“It’s a bit of a mixed bag,” says Sharon, one of the minor characters in Woody Allen’s latest film Blue Jasmine as she describes the guests at a party.
While it may have appeared to be an unremarkable comment, I thought it was an apt description of the disparate people who are thrown together by circumstance. In the opening scenes we meet the beautiful, glamorous but intensely troubled Jasmine, played by Cate Blanchett who spends the entire flight from New York to San Francisco talking non-stop to a fellow passenger. Carrying her Louis Vuitton luggage, she turns up at her adopted sister’s flat after discovering her rich husband Hal (Alec Baldwin) was an adulterous crook.
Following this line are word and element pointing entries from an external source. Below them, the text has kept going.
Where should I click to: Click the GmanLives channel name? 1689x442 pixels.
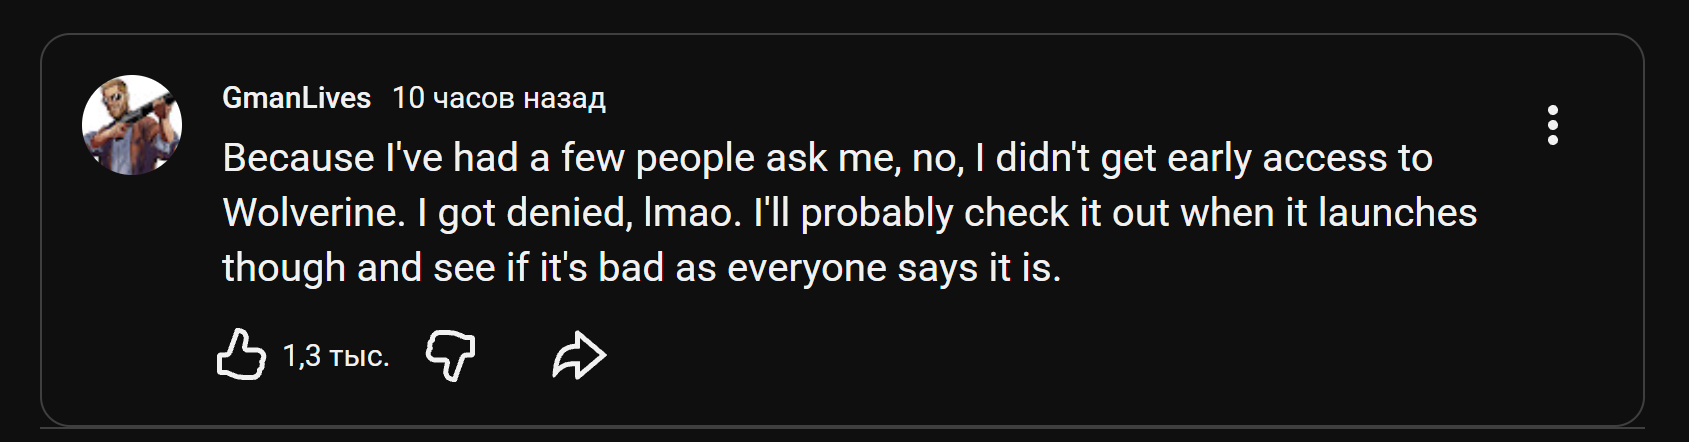click(296, 98)
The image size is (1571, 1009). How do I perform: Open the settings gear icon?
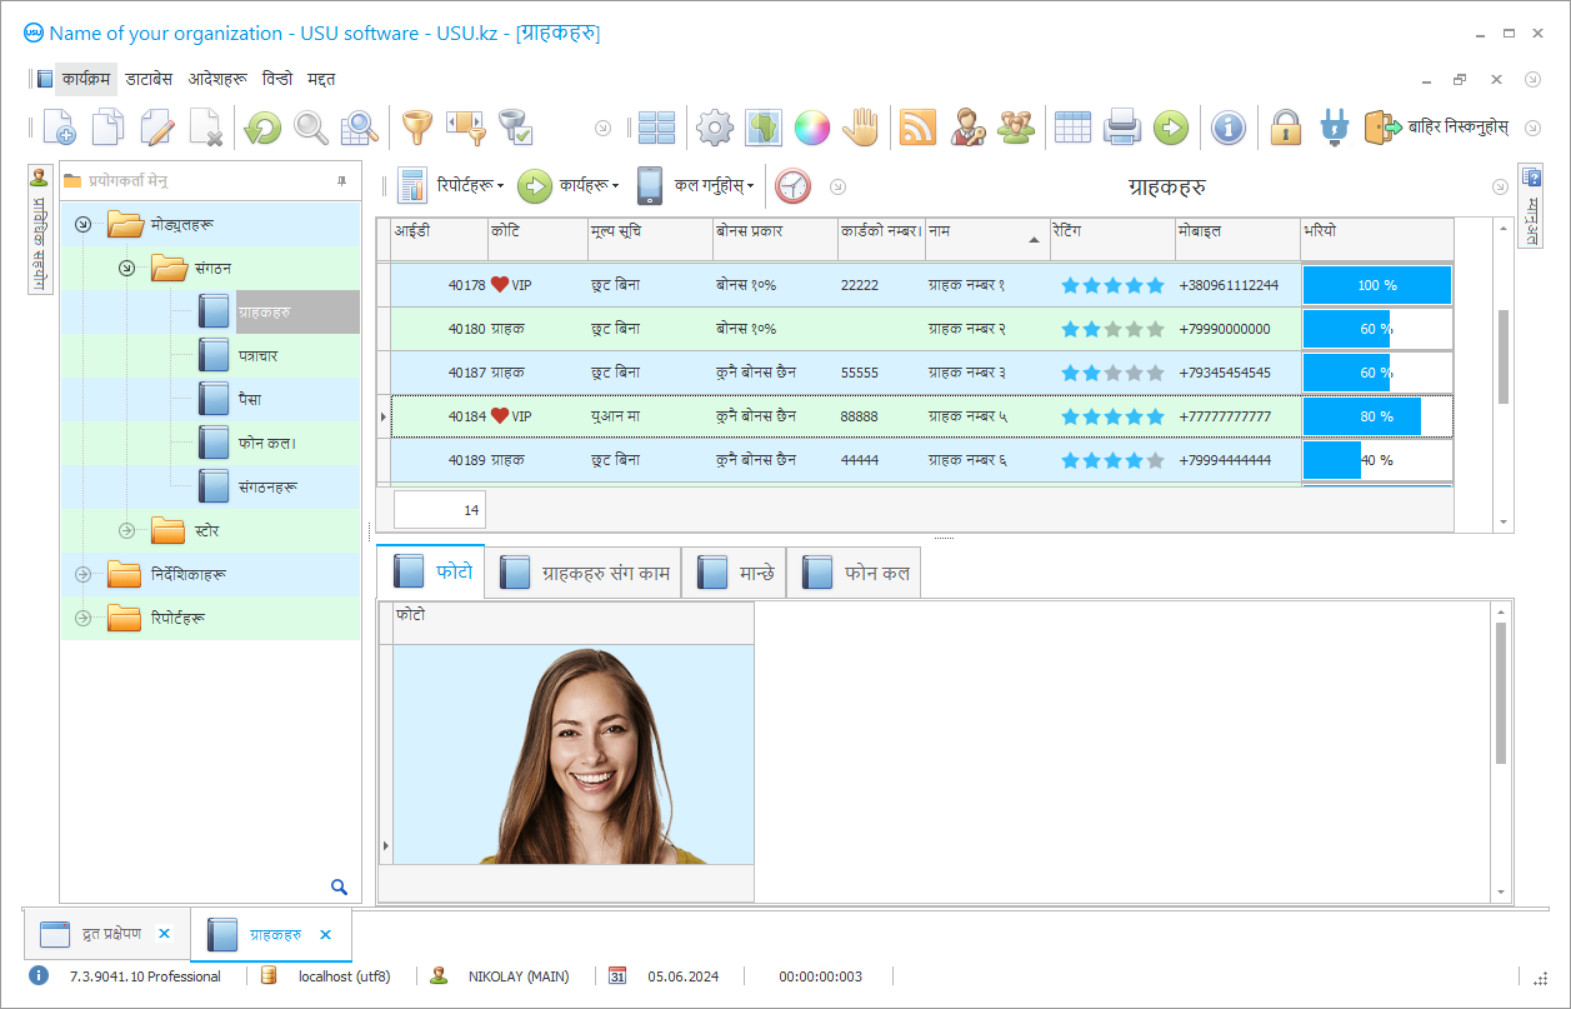[x=714, y=128]

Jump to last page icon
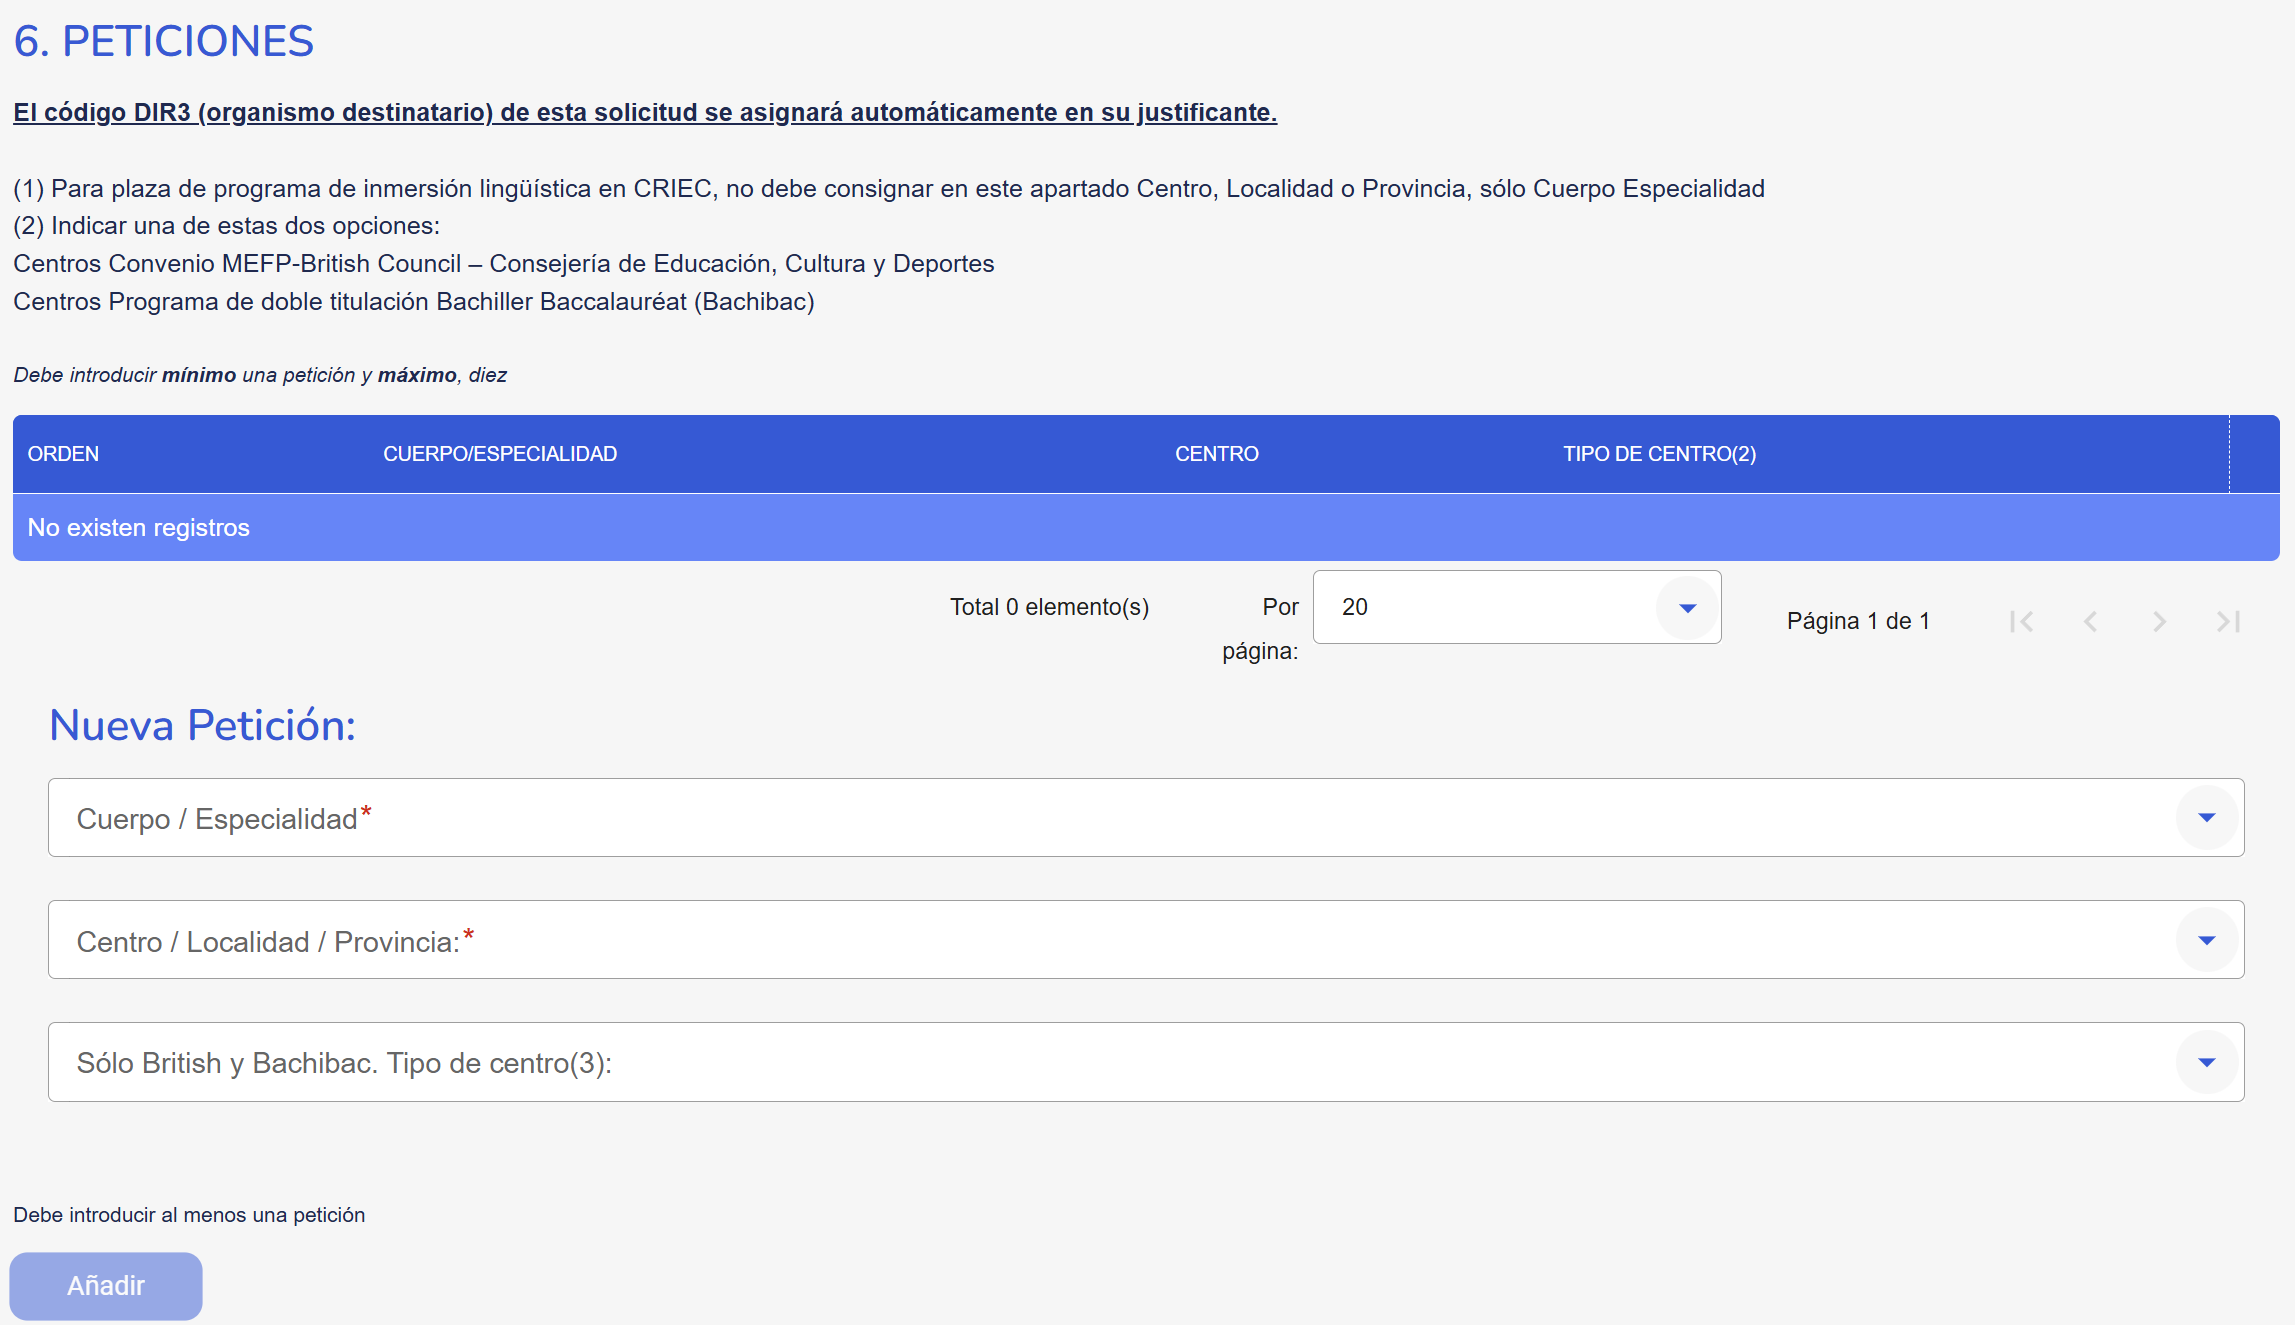[x=2228, y=622]
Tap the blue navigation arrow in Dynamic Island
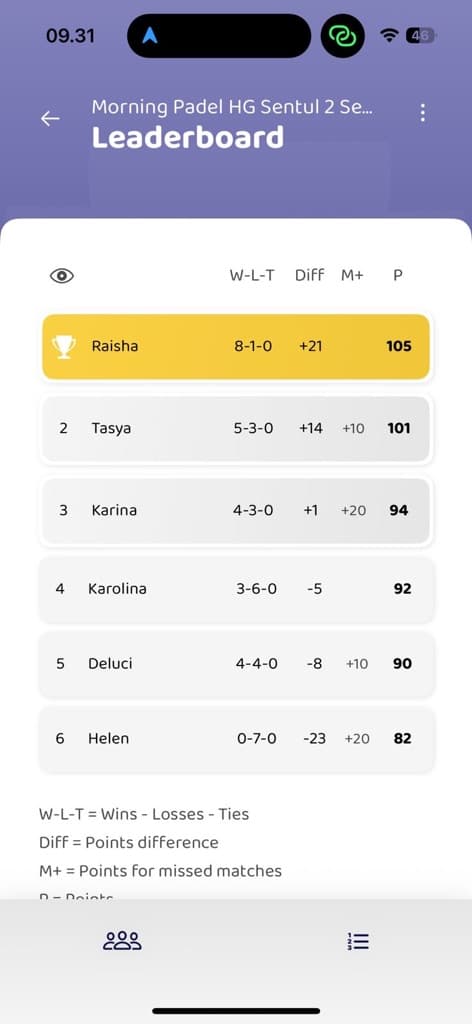Screen dimensions: 472x1024 pyautogui.click(x=150, y=35)
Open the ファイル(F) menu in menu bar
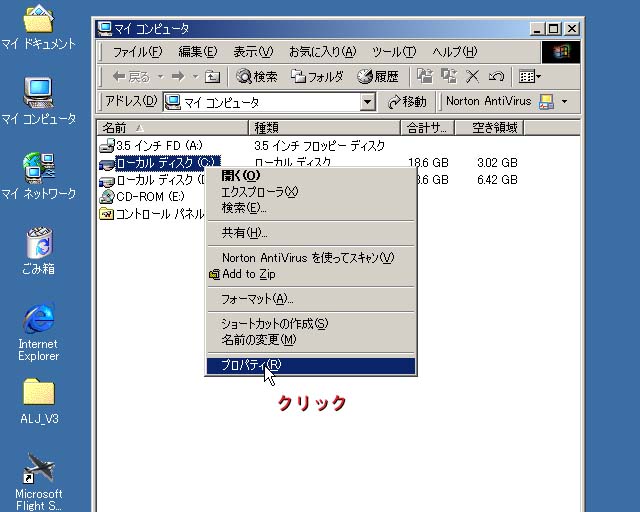The height and width of the screenshot is (512, 640). click(137, 52)
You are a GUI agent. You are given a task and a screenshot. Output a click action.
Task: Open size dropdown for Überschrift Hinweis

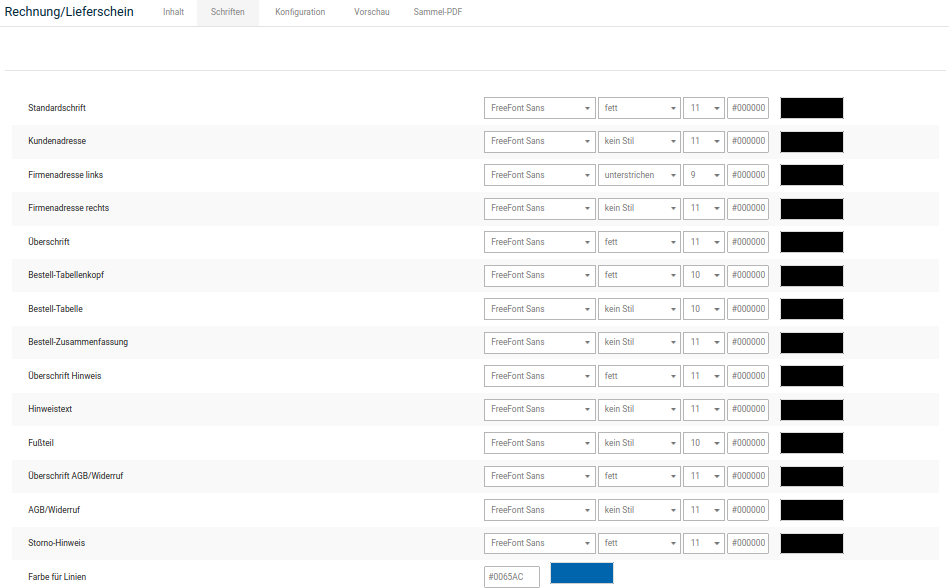point(703,376)
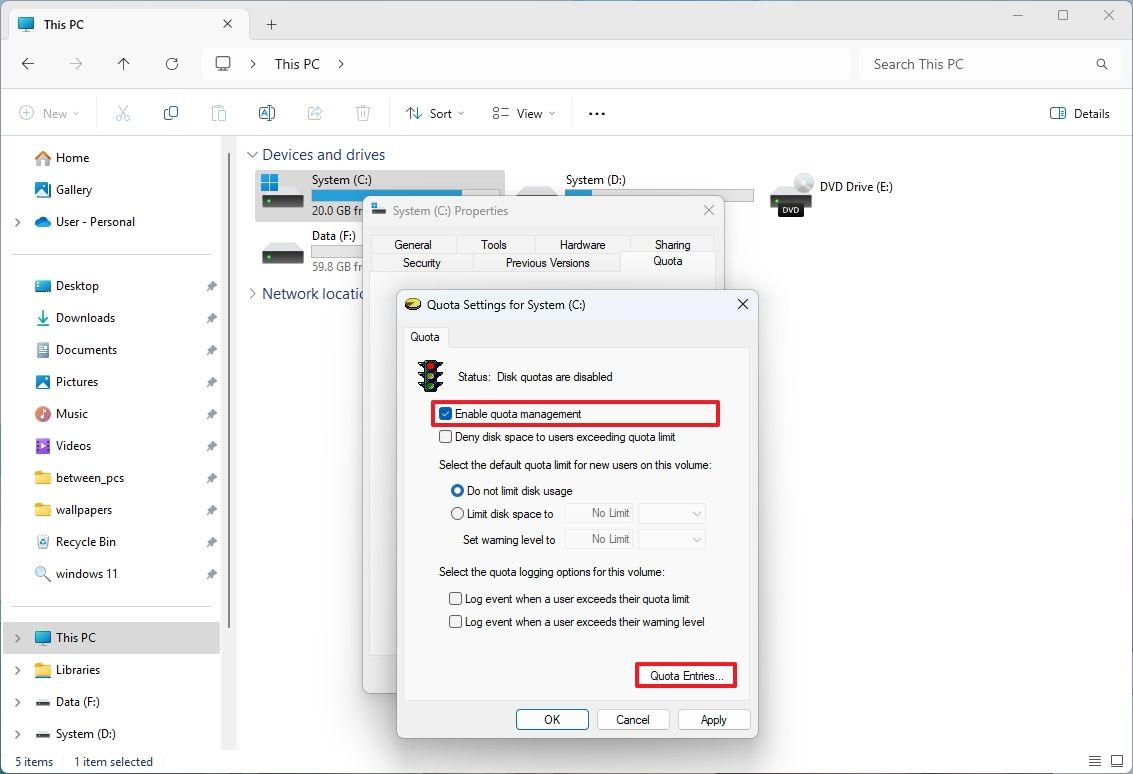The image size is (1133, 774).
Task: Click the Quota Entries button
Action: [x=685, y=675]
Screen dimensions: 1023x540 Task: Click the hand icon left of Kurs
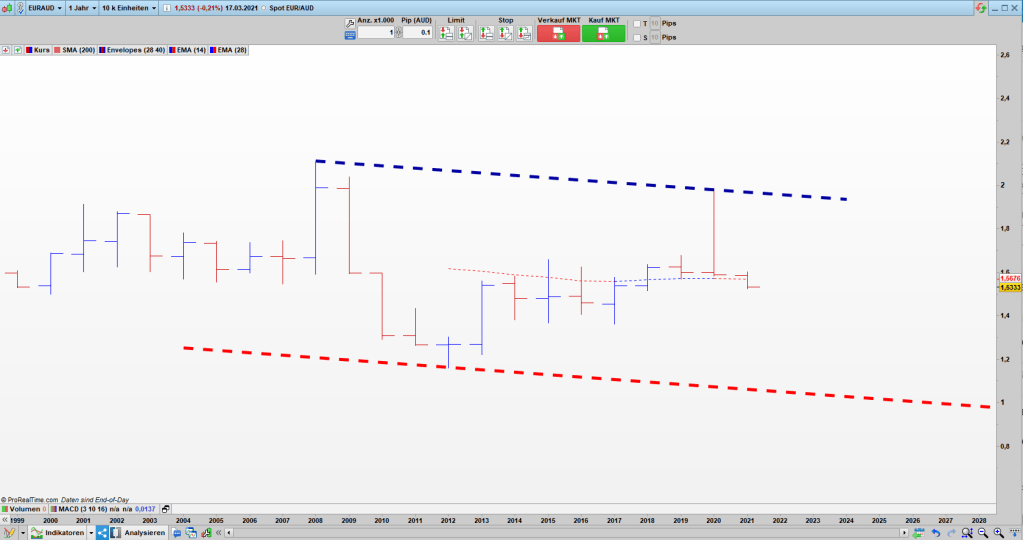[x=18, y=49]
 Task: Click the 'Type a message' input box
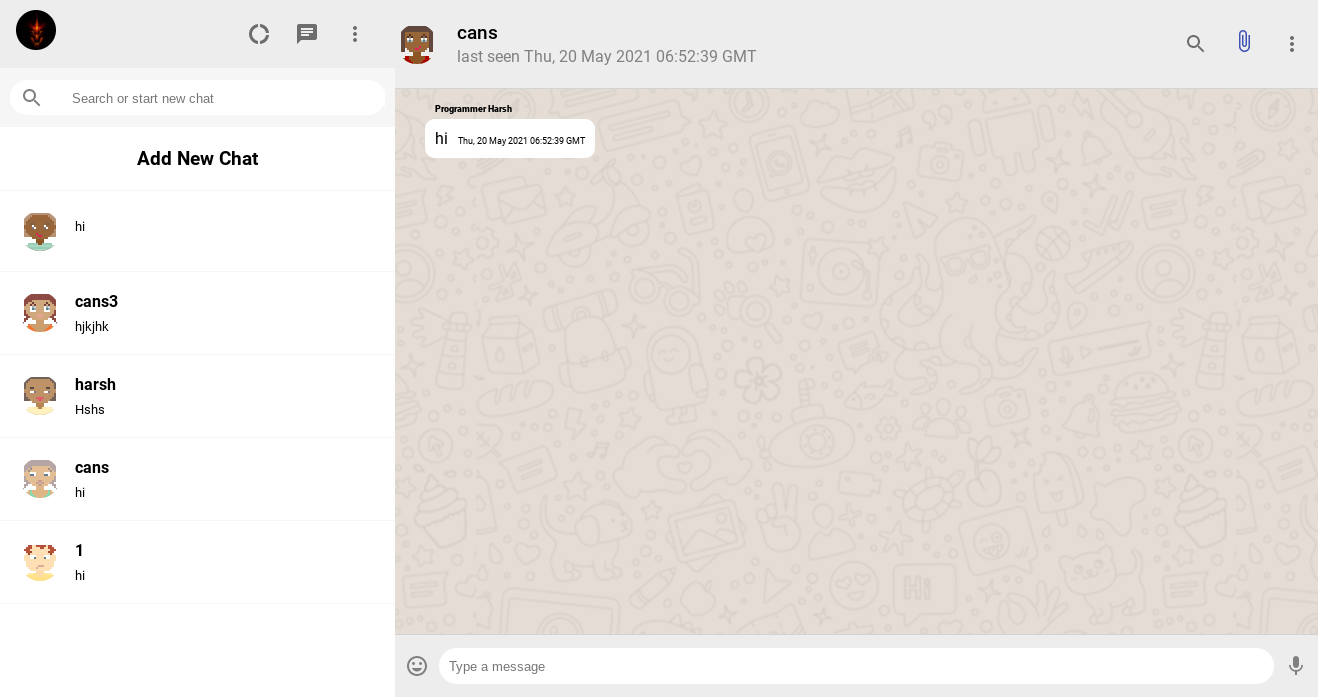coord(855,666)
Jasmine, whose real name is Jeanette, has followed a very different path from her sister Ginger (Sally Hawkins) who works in a grocery store, has two children and a string of rough-and-ready but generally kind-hearted boyfriends. Using a series of flashbacks, we see that Jasmine always looked down on her sister, while seemingly turning a blind eye to her husband’s dodgy deals in return for the lavish lifestyle she believes she deserves. Clutching a bottle of pills and bearing an uncanny resemblance to the protagonist in Bob Dylan’s Like a Rolling Stone, Blanchett’s depiction of Jasmine’s descent into depression and alcoholism is suitably gut-wrenching.
Like its characters, the film is not always perfect; it trundles along in places and it was difficult to muster up much sympathy for Jasmine, who continues to view Ginger with disdain despite her generosity and sweet nature. At the same time, there are some genuinely touching moments and in one scene when Jasmine is babysitting Ginger’s two boys we see a much more ‘human’ side to her as she speaks candidly for the first time about her break-down and the pills she has to take.
Blue Jasmine continues at Broadway Cinema this week.